Les CVH utilisent les observations météorologiques fournies par les services de Météo France, qui permettent d'estimer l'intensité d'eau exprimée en millimètres par mètre carré. Les précipitations sont mesurées par les pluviomètres mais aussi, de plus en plus, par les radars. Les cellules disposent enfin de moyens propres de mesure des hauteurs et des débits sur les cours d'eau.

Source : Déplacement au Schapi à Toulouse

2. Une mission parfois internationalement partagée : le cas de la surveillance cyclonique

Chaque bassin cyclonique , défini selon les zones de développement des phénomènes, est associé à un centre météorologique régional spécialisé (CMRS) désigné par l'organisation météorologique mondiale (OMM). Les sept CMRS sont ainsi en charge de détecter, de suivre et prévoir les phénomènes ainsi que de diffuser les messages à tous les services météorologiques concernés.

Les prévisions d'impact sur un pays donné sont ensuite élaborées par le service météorologique du pays concerné , permettant aux décideurs et autorités de ces États de déclencher éventuellement les procédures adéquates.
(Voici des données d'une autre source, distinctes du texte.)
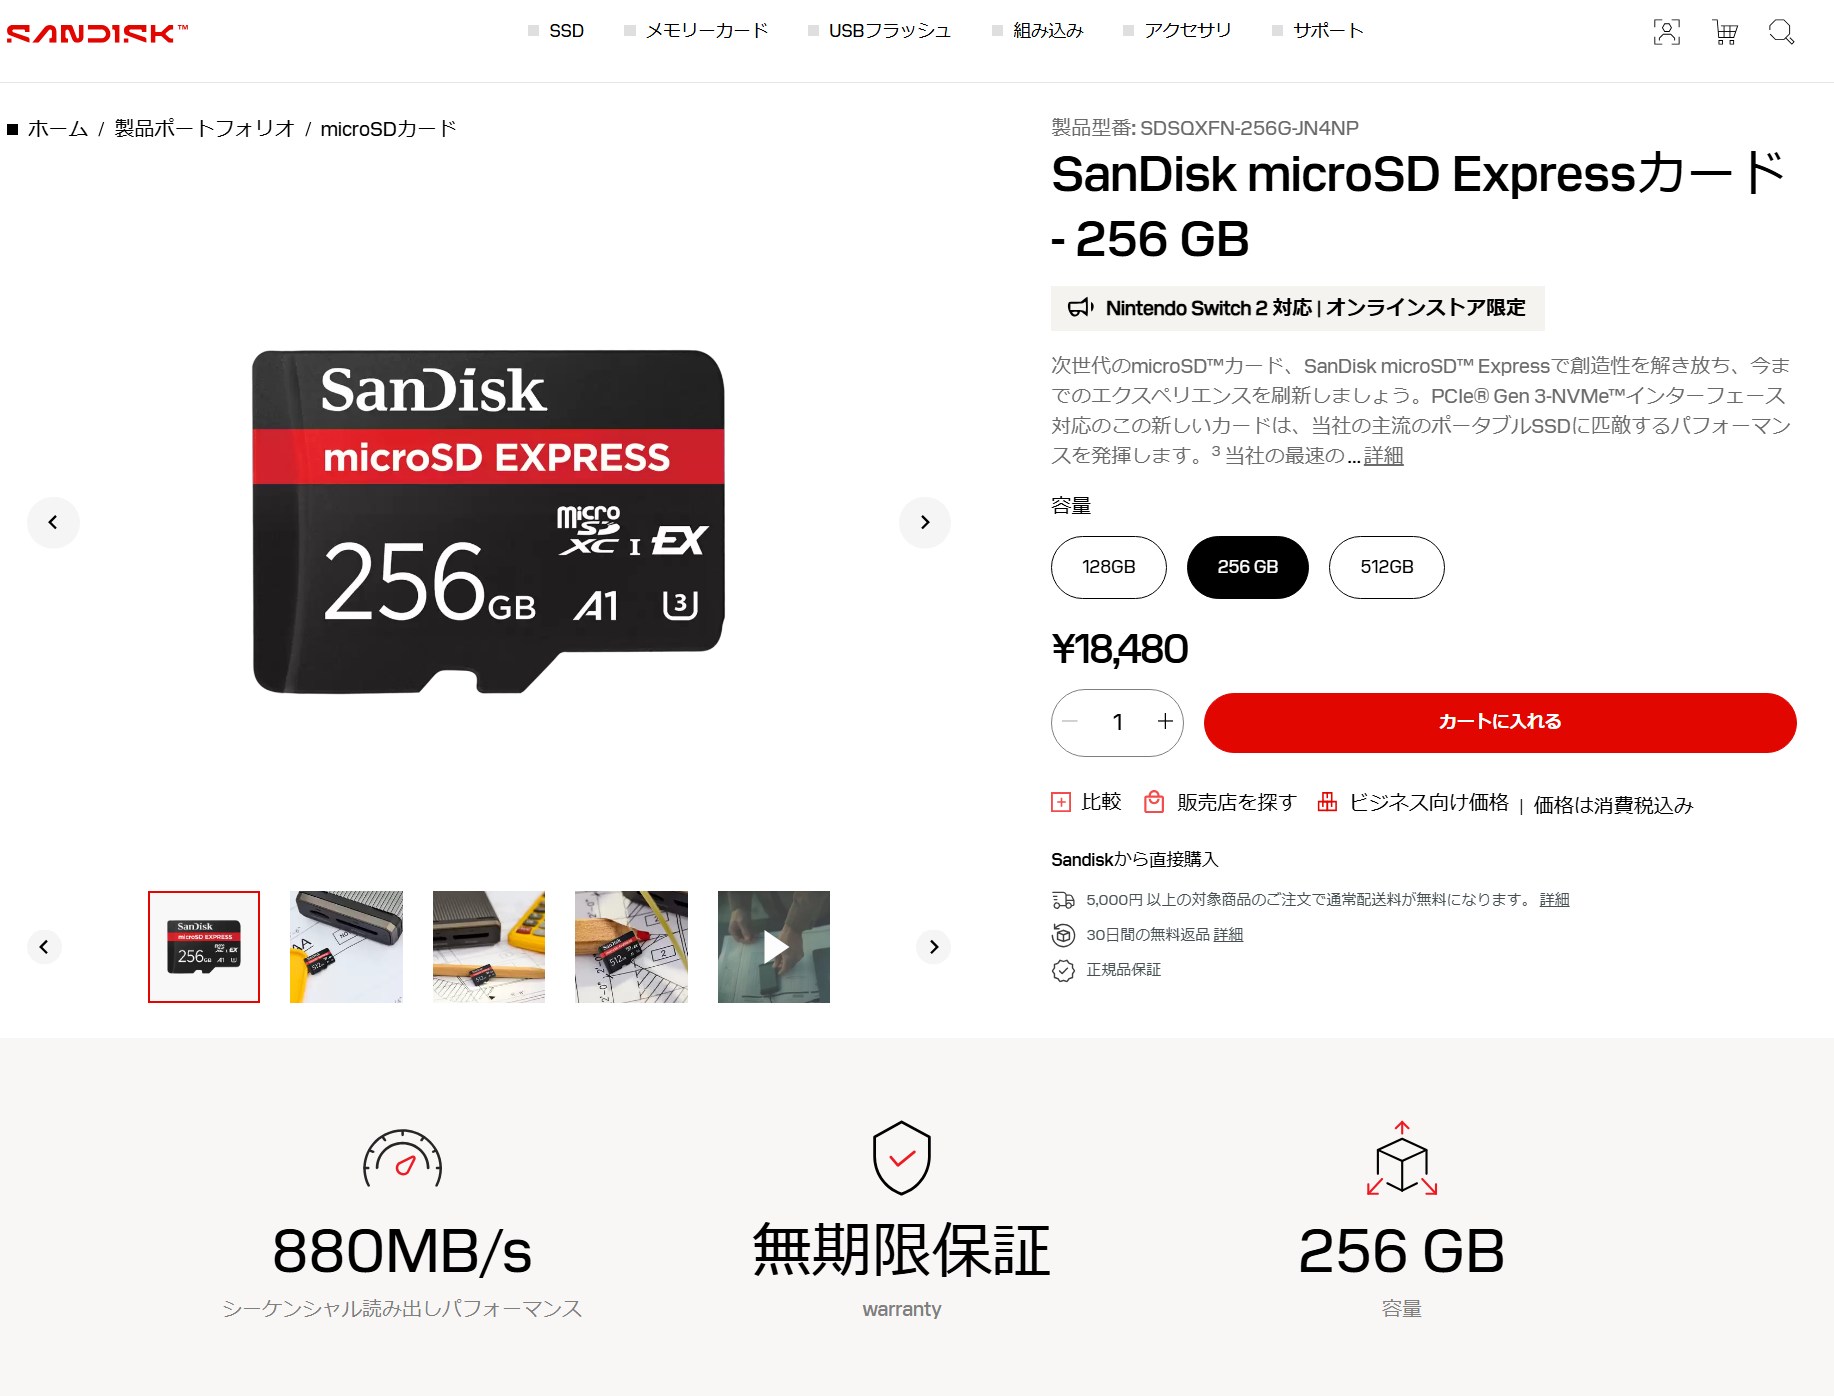Open the user account icon
1834x1396 pixels.
tap(1666, 32)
Les territoires français sont ainsi surveillés par :

- le CMRS de Miami pour les Antilles ;

- le CMRS de La Réunion porté par Météo France, pour Mayotte et La Réunion ;

- le CMRS des Fidji pour les territoires du Pacifique sud-est (Nouvelle-Calédonie, Polynésie française).
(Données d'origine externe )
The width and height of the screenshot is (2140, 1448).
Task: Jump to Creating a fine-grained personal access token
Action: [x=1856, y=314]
M. François Lalaurette, directeur des opérations pour la prévision, précisait devant la délégation 46 ( * ) - répondant notamment aux préoccupations de conflits de prévisions entre NHC et Météo France - qu'« il n'existe aucun lien de subordination entre l'organisation météorologique mondiale (OMM) et les services locaux, mais celle-ci organise la coopération entre les différents acteurs et constitue un soutien de premier niveau ».

Aux Antilles et à La Réunion, un plan d'organisation est défini annuellement pour préciser les modalités de cette coopération et harmoniser la communication entre Météo France et l'OMM.

Répartition des centres météorologiques régionaux spécialisés

Source : Carte Météo France

3. Risques sismique et volcanique : un partage de la mission selon les territoires

La mission de surveillance volcanologique est assurée par les différents observatoires évoqués précédemment, à la Martinique, en Guadeloupe et à La Réunion. Ceux-ci ont également la mission de veille sur le risque sismique. À Mayotte, c'est le BRGM qui assume cette charge.

L'observatoire volcanologique de Martinique a insisté sur sa mission d'information de la population, notamment dans le cas de séismes. Sur chaque séisme jugé fort , l'OVSM produit dans les deux heures un communiqué public ; des liens étroits sont également entretenus avec les médias.


* 42 Visite du 19 février 2018.

* 43 M. Marc Pontaud, directeur de la recherche de Météo France lors du déplacement à Toulouse le 9 mars 2018.

* 44 Visioconférence avec La Réunion du jeudi 15 mars 2018.

* 45 Circulaire interministérielle N° IOC/E/AA/23223/C de septembre 2011 relative à la procédure de vigilance et d'alerte météorologiques.

* 46 Déplacement à Toulouse le vendredi 9 mars 2018.